• [WHAT YOU WILL DO]
Recast the items from the beginning through the line containing "Describe the element at coordinates (326, 321)" as a numbered list, leaving out any blank lines.

• [Saved data entries]
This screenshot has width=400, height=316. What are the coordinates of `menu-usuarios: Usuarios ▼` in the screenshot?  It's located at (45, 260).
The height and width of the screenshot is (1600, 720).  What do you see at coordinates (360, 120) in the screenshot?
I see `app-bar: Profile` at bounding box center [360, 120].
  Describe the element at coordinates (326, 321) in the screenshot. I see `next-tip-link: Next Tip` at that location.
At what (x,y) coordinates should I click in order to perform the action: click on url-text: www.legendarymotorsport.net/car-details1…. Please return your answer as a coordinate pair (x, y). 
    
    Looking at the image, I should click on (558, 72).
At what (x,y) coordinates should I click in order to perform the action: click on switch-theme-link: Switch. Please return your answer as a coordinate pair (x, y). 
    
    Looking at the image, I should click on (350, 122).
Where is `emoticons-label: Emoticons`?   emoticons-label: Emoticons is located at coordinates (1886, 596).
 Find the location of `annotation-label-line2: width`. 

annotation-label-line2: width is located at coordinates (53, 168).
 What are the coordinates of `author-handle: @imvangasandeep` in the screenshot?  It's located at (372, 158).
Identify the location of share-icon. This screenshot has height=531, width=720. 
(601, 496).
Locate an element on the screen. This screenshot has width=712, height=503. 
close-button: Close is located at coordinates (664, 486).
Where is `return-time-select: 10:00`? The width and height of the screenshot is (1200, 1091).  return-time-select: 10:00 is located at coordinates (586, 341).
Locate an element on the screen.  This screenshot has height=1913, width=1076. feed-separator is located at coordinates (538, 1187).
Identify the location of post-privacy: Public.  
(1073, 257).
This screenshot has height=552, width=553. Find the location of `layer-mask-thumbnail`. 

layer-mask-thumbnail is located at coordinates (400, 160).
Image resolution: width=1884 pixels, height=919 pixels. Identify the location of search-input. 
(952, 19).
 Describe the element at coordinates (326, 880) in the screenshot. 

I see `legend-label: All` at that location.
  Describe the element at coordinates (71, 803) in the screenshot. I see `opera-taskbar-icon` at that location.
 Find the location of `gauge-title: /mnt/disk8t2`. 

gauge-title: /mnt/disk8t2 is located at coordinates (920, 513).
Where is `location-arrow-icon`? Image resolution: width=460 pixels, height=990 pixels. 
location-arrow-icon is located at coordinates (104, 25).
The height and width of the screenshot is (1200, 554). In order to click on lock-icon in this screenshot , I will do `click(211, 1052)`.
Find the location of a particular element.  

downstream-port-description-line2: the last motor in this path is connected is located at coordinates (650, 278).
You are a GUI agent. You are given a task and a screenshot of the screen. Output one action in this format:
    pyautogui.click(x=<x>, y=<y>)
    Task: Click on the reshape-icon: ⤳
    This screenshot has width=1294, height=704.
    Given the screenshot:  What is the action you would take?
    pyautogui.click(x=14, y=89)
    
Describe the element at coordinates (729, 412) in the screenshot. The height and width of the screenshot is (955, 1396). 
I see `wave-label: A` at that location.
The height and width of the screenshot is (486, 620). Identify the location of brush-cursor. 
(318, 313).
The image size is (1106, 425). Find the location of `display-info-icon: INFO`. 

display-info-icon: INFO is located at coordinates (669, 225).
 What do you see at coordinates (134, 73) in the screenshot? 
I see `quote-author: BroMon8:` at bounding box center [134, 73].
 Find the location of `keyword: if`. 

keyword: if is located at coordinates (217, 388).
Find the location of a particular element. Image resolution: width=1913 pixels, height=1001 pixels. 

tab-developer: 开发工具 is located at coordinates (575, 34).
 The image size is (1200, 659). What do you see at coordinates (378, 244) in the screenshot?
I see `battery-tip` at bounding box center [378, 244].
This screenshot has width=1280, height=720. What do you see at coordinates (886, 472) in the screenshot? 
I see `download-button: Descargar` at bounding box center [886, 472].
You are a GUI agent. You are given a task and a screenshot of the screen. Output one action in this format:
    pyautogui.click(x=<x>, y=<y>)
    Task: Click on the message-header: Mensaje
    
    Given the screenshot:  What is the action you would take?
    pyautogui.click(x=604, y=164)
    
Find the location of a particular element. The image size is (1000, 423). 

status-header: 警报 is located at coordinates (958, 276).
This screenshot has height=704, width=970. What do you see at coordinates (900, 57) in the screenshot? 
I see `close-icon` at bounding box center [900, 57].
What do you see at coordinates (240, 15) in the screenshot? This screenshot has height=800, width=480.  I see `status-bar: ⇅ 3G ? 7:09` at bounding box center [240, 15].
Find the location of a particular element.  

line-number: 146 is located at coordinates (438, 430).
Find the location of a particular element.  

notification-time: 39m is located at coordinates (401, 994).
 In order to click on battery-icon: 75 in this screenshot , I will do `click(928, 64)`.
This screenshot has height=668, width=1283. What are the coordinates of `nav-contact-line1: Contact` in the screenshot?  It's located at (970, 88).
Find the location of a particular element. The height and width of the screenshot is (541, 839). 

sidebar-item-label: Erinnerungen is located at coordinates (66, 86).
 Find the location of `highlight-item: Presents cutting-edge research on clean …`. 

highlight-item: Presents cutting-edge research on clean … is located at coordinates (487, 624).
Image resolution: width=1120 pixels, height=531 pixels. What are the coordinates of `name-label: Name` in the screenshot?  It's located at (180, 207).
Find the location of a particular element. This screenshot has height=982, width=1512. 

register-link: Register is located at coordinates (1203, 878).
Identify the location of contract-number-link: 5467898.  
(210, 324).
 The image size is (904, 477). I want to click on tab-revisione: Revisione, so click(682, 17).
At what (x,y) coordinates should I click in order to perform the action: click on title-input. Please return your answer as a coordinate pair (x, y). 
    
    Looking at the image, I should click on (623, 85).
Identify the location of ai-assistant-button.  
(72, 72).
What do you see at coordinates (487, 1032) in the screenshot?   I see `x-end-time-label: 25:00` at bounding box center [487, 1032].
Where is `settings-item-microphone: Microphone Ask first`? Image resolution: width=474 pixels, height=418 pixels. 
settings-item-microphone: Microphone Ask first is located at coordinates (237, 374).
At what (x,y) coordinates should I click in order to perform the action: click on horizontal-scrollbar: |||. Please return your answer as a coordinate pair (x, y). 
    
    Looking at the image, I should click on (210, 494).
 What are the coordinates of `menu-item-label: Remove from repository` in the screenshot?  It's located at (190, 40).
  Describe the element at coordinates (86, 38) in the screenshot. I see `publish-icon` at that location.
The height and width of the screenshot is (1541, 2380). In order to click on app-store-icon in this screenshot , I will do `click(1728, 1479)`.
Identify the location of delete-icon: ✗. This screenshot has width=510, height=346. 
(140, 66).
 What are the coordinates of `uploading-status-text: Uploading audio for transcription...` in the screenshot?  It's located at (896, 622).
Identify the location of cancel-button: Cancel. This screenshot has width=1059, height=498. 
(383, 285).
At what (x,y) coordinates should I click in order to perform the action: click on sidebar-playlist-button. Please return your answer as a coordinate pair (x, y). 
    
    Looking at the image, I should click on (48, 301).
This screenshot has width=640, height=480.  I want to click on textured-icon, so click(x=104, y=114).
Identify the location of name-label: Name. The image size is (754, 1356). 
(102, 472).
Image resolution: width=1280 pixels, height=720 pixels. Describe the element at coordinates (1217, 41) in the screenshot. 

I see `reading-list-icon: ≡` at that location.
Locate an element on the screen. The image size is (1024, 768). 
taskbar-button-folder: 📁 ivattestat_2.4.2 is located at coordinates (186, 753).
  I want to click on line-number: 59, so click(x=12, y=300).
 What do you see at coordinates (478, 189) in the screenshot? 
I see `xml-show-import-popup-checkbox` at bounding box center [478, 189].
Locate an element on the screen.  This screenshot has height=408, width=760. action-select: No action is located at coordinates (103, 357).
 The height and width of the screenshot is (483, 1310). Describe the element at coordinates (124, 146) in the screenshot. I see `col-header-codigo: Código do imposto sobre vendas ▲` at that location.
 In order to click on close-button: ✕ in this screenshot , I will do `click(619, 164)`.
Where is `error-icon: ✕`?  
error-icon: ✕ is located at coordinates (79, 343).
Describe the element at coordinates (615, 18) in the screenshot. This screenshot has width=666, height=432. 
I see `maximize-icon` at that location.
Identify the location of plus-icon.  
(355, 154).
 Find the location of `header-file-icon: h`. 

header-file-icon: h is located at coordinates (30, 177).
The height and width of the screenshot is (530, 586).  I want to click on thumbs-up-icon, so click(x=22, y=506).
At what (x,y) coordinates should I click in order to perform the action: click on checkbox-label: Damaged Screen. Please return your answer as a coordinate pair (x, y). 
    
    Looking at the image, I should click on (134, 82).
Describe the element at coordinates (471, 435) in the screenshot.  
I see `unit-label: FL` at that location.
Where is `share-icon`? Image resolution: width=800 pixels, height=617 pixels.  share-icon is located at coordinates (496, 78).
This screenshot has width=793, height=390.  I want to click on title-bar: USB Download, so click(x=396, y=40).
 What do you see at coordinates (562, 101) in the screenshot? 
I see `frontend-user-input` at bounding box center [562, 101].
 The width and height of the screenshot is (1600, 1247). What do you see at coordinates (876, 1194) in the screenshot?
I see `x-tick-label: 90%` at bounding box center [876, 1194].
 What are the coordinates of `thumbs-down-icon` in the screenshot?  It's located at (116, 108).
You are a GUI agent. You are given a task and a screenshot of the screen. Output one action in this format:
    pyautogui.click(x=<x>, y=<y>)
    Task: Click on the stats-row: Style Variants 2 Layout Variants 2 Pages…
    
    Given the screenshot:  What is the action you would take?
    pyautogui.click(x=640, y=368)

• [WRITTEN SOLUTION]
1. This screenshot has width=400, height=316. What are the coordinates of `menu-usuarios: Usuarios ▼` in the screenshot?  It's located at (45, 260).
2. The height and width of the screenshot is (1600, 720).  What do you see at coordinates (360, 120) in the screenshot?
3. I see `app-bar: Profile` at bounding box center [360, 120].
4.   Describe the element at coordinates (326, 321) in the screenshot. I see `next-tip-link: Next Tip` at that location.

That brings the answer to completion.